L’article 273-2-9 du code civile prévoit :
« la résidence de l’enfant peut être fixée en alternance au domicile de chacun des parents ou au domicile de l’un d’eux »
et :
« Lorsque la résidence de l’enfant est fixée au domicile de l’un des parents, le juge aux affaires familiales statue sur les modalités du droit de visite de l’autre parent. »
La loi grave ainsi dans le marbre un principe d’existence de deux catégories de parents :
– des parents de plein exercice chez qui l’enfant réside et qui continuent à porter en eux l’ensemble des droits et devoirs parentaux ;
– des sous-parents réduits à ne recevoir leur enfant chez eux qu’en simple visite, déchus de la résidence de leur enfant, et de ce fait déchus d’une partie de leurs droits et devoirs.
Ce sont très majoritairement des pères qui subissent ce déclassement.
Cette inégalité de statut inscrite dans la loi – parent chez qui l’enfant réside / parent chez qui il ne réside pas – est d’une grande portée symbolique et induit de nombreuses conséquences pratiques et matérielles.

TRAVAIL ATTENDU:
Recopiez sans rien changer le passage du texte sur la résidence de l’enfant, depuis « Cette inégalité de » jusqu’à « pratiques et matérielles. ». Les items n’interviennent pas dans ce travail.

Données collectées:
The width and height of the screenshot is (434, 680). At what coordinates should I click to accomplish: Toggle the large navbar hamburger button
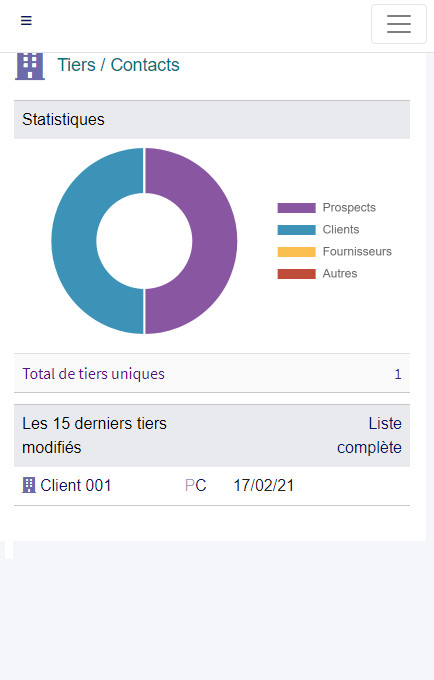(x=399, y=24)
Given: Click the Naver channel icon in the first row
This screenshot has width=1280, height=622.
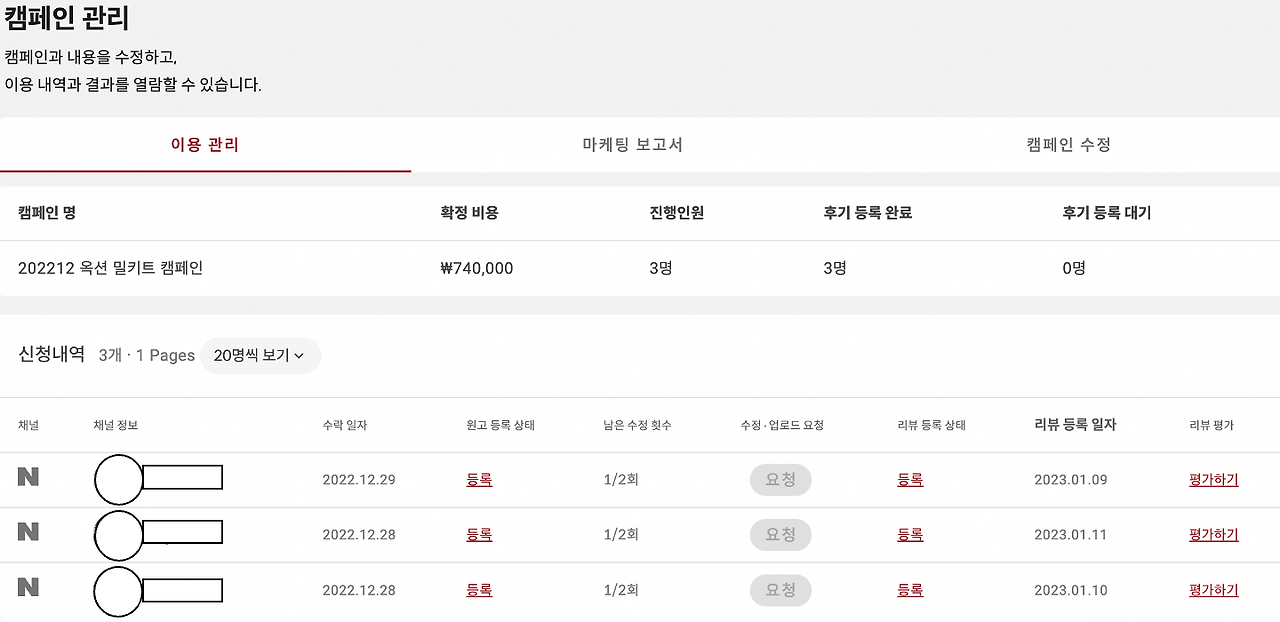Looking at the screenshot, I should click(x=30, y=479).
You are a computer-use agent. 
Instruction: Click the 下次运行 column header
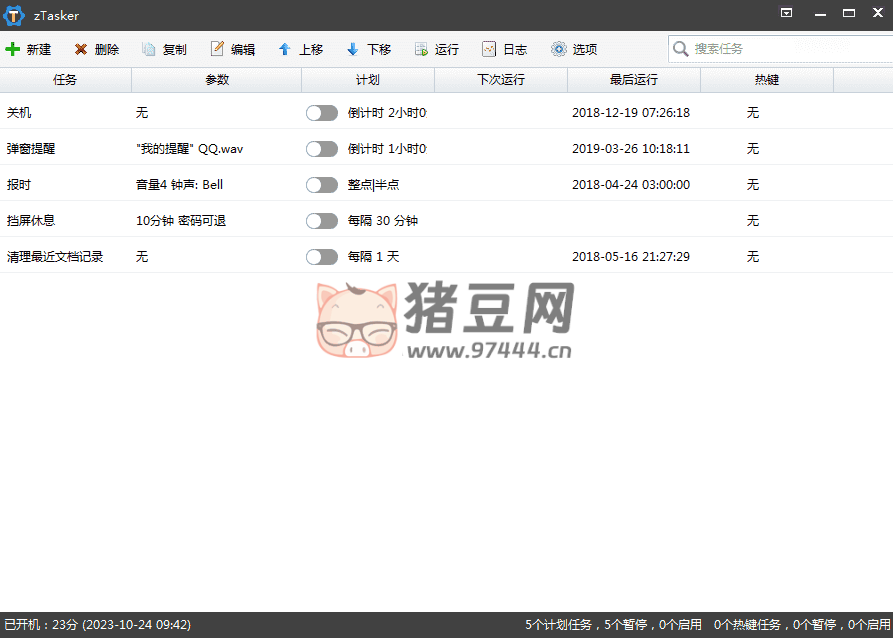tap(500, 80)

==

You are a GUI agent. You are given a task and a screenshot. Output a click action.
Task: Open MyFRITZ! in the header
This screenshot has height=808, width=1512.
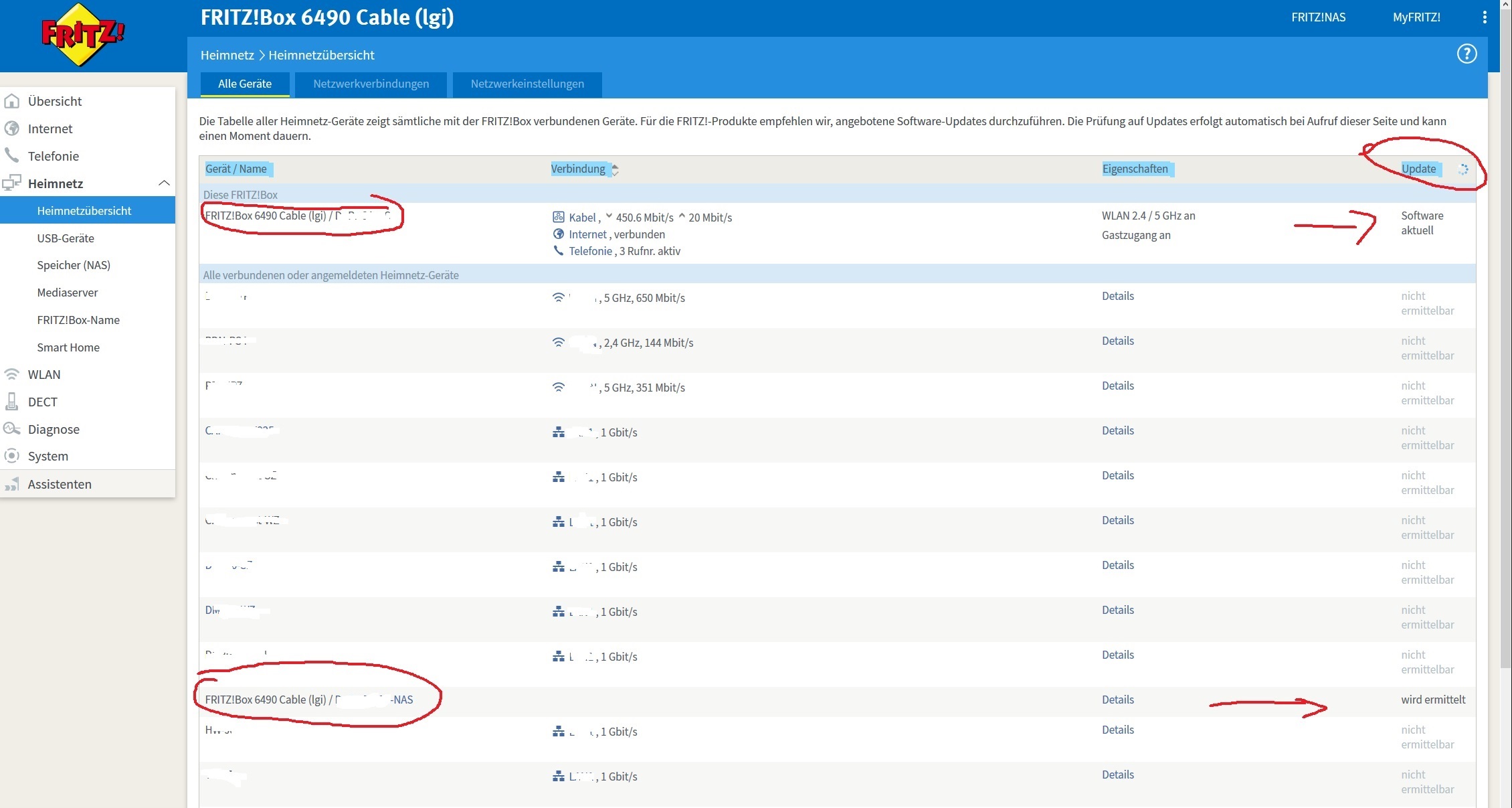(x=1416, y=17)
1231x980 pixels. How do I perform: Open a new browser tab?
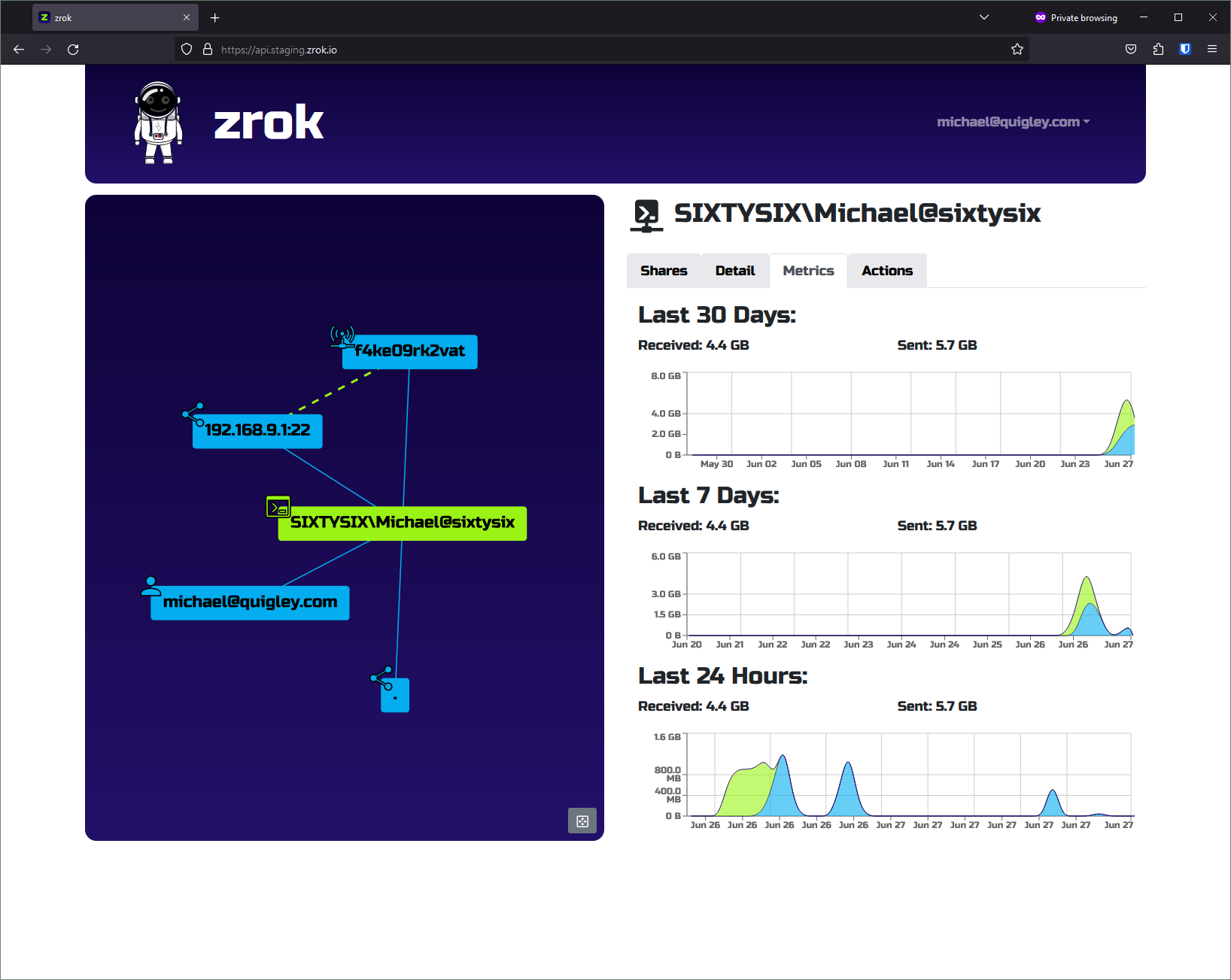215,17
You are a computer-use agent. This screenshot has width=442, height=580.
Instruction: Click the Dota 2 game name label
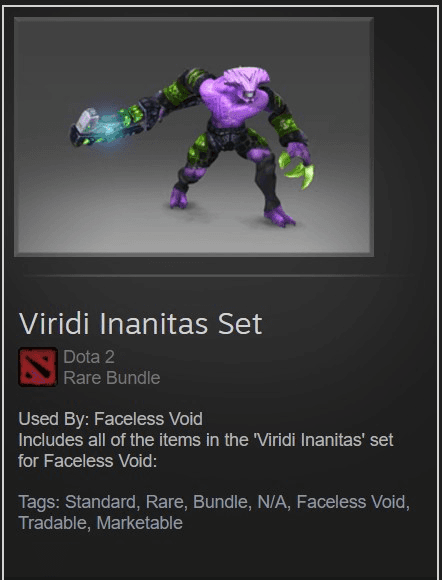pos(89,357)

...

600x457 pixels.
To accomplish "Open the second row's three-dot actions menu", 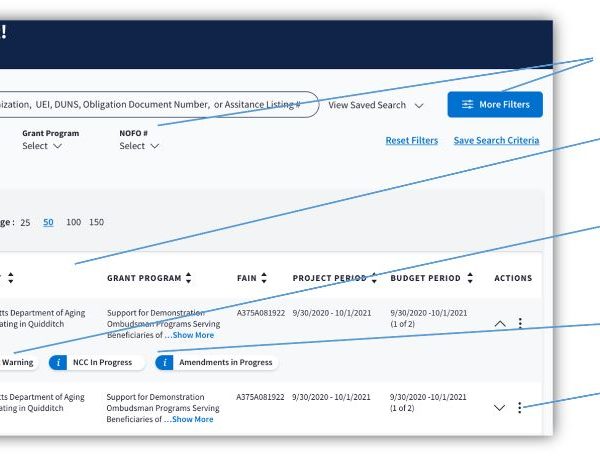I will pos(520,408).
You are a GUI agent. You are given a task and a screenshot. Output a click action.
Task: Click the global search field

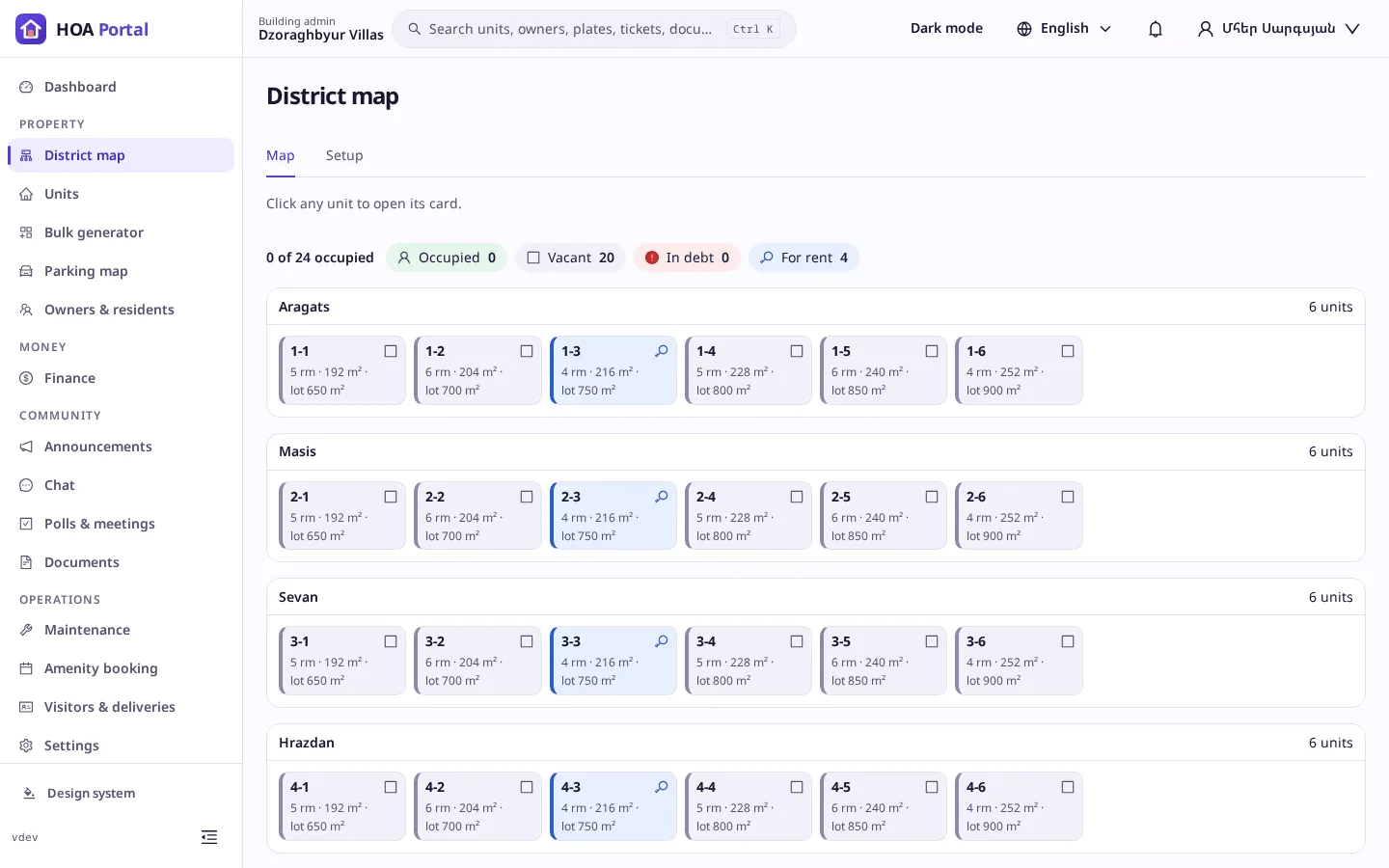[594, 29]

EXERCICE RÉALISÉ:
Cette inégalité de statut inscrite dans la loi – parent chez qui l’enfant réside / parent chez qui il ne réside pas – est d’une grande portée symbolique et induit de nombreuses conséquences pratiques et matérielles.